# DATA620 Basic Graph Analysis
## Erik Nylander

In [1]:
# Loading needed packages
%matplotlib inline
import networkx as nx
import pandas as pd

For this weeks assignment we have selected some data from the Stanford Netwok Aanalysis Project on the scientific collaborations between authors whose papers were submitted to Astro Physics category of Arxiv. Each node on the graph is an author and each edge of the graph indicates that the authors collaborated on a given paper. We have downloaded and extracted the file into a text file. Working with the data we realized that there were issues with the connectedness of the graph when looking at the full set  of nodes adn edges. There were also 198,110 edges which we felt might be a little large to work with for this frist project. We have elected to look at the first 501 eleents of that data set. 

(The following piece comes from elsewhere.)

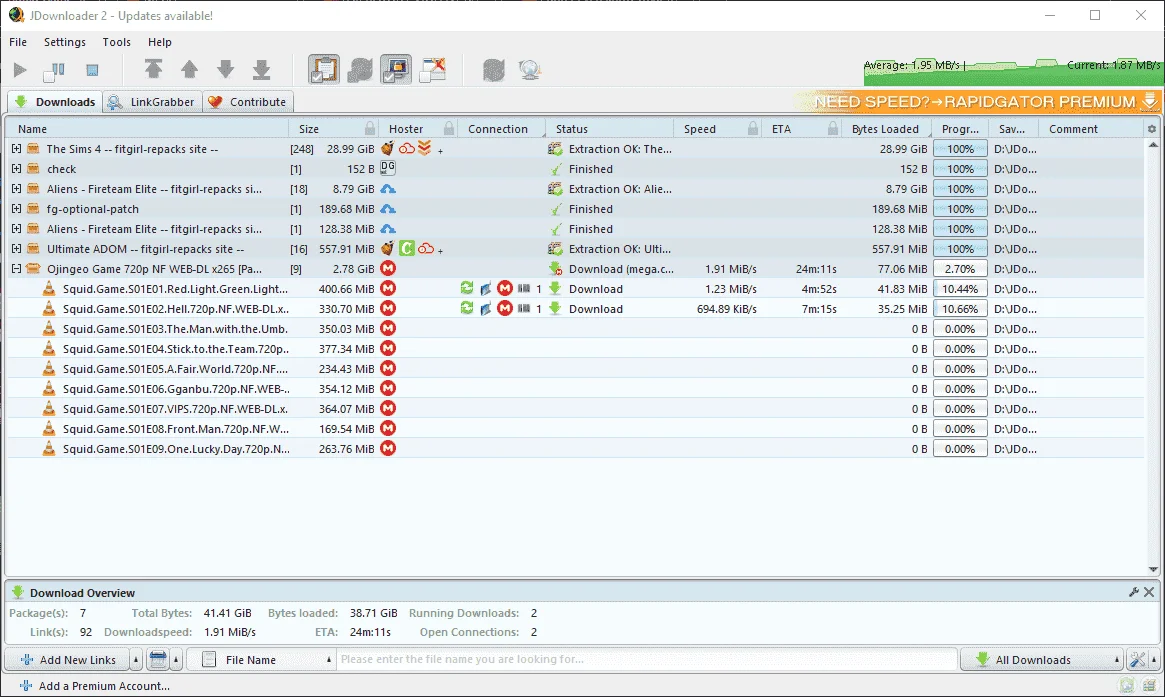
Task: Collapse Ojingeo Game 720p package
Action: pos(16,269)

We took this data and generated a sample of the first 501 individuals. This is the data set that we will be loading for the assignment and can be found on my Github site. The data was origanally sourced from https://snap.stanford.edu/data/ca-AstroPh.html.

In [8]:
# Reading the data into a pandas data frame
data = pd.read_csv('https://raw.githubusercontent.com/eriknylander99/DATA620/master/data/CA-AstroPh-sample.csv', header = 0)

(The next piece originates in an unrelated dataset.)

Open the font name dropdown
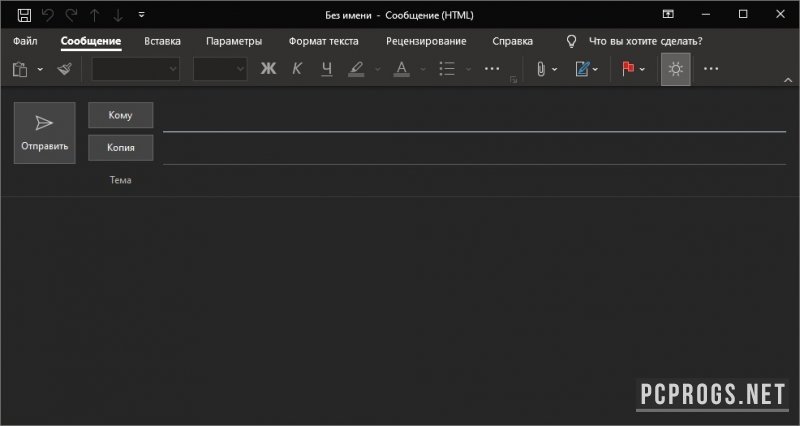This screenshot has width=800, height=426. 136,69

Now that we have loaded the data lets take a look at the data. We see that there is a FromNodeId and a ToNodeId. These indicate the edges connecting two authors who have collaborated on a given work. Given that we have a subset of the originall data we see that our set contains 439 nodes whic represent the various authors and 496 edges that represent the collaborations that have occured on various papers. We also notice from the looking at the data that the suthors are listed in order so we have the full collaboration history for 7 authors and the 438 authors that they have collaborated with.

In [9]:
# Generating a subset of the first 501 edges from the data.
data.head()

Unnamed: 0.1,Unnamed: 0,FromNodeId,ToNodeId
0,0,84424,276
1,1,84424,1662
2,2,84424,5089
3,3,84424,6058
4,4,84424,6229


In [14]:
# Number of authors that we have the full records for.
len(data.FromNodeId.unique())

7

In [15]:
# Number of authors that our 7 authors have collaborated with.
len(data.ToNodeId.unique())

438

Now that we have our data in a pandas data frame we can use the built in feature of NetworkX that allows it to read a pandas data frame edge list.

In [10]:
# Generating a network x from the edge list stored in pandas.
G = nx.from_pandas_dataframe(data, 'FromNodeId', 'ToNodeId')

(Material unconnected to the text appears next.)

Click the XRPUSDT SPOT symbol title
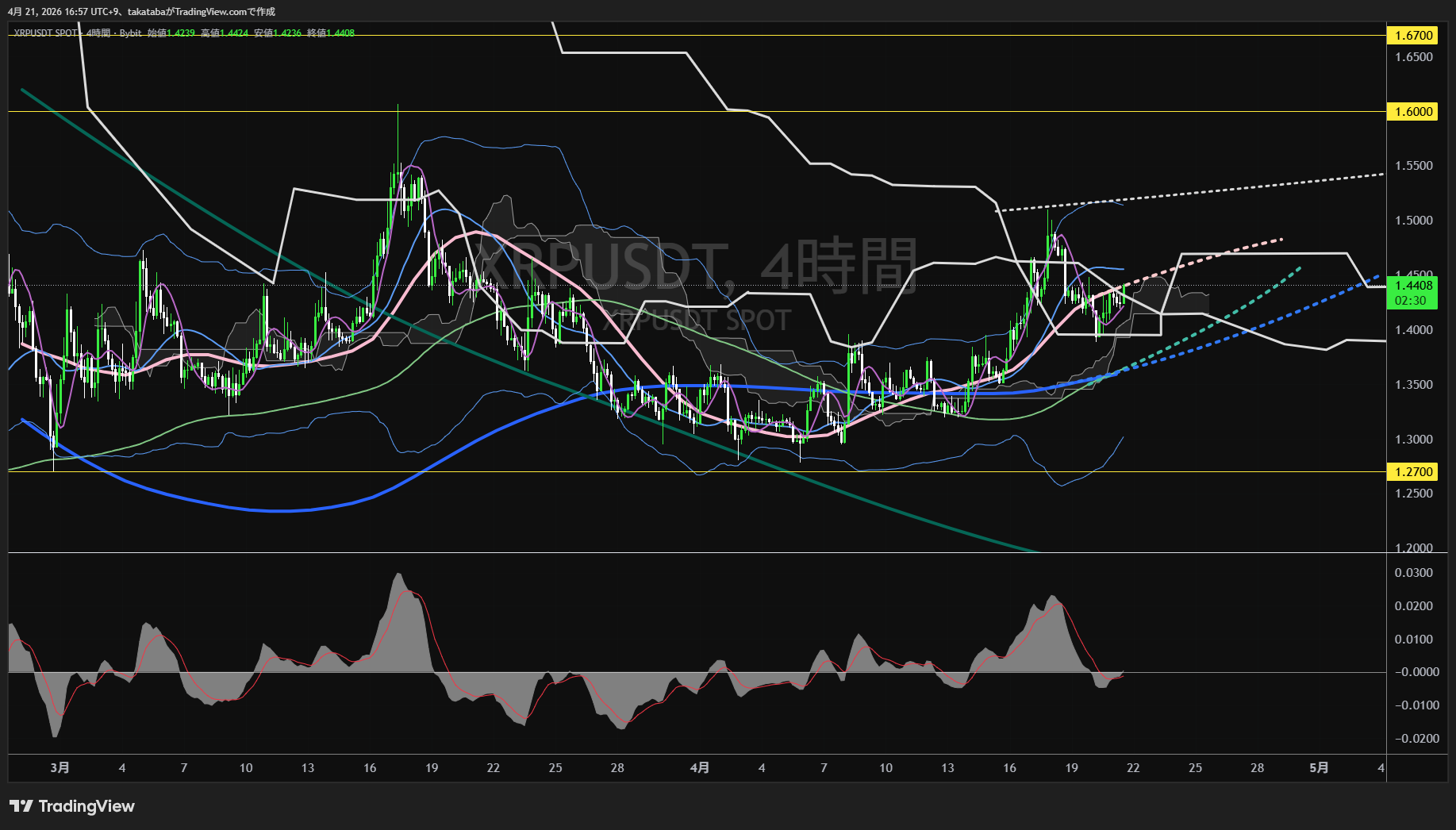 tap(46, 33)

Now that we have our graph object we can do some basic analysis of the graph. First we will check the number of nodes and edges in the graph. We do note that the import has resulted in our graph haveing 439 nodes and 496 edges. The discrepency between the length of the edge set that we imported and the resulting number of edges are a set of repeated edges that describe the authors connections in each direction.

In [11]:
# Number of nodes in the graph.
nx.number_of_nodes(G)

439

In [12]:
# Number of edges in the graph.
nx.number_of_edges(G)

496

We will use the built in diameter algorithm from NetworkX to find the diameter of our graph of authorship relationships. We find out that the diameter of our graph is a length of 6.

In [17]:
# Calculating the diameter of the graph using the built in NetworkX function.
nx.diameter(G)

6

Given that we are looking at the authorship of papers to the Astro Physics collaberation network we decided to see how many people does any given author tend to work with. To do this we found the degree of each node and averaged these values together. We have found that given our smaller sample. The average author collaborates with 2.26 other authors. We also decided that we would like to find out if there were any "super" collaborators that were worked with on a large number of papers. We elected to find authors that had collaborated with more than 20 other individuals. This found us 7 "super" authors and gave us author 10627 who has contributed with over 185 other authors.

In [19]:
# Calculating the average number of 
num_neighbors = nx.degree(G)
avg = 0
for key in num_neighbors:
    avg = avg + num_neighbors[key]
print avg/float(len(num_neighbors))

2.25968109339


In [20]:
# Finding the maximum degree, what is the most number of papers that an author has been on?
max(num_neighbors.values())

185

In [24]:
{k:v for (k,v) in num_neighbors.items() if v > 20}

{60471: 46,
 63225: 27,
 84424: 75,
 89308: 32,
 94138: 81,
 106274: 185,
 127393: 55}

Finally we will write out our graph as a .gefx file that we can then import into Gephi for visualization and further analysis.

In [13]:
# Writing the graph as a GEXF file.
nx.write_gexf(G, 'd:/data/data620/CA-AstroPh.gexf')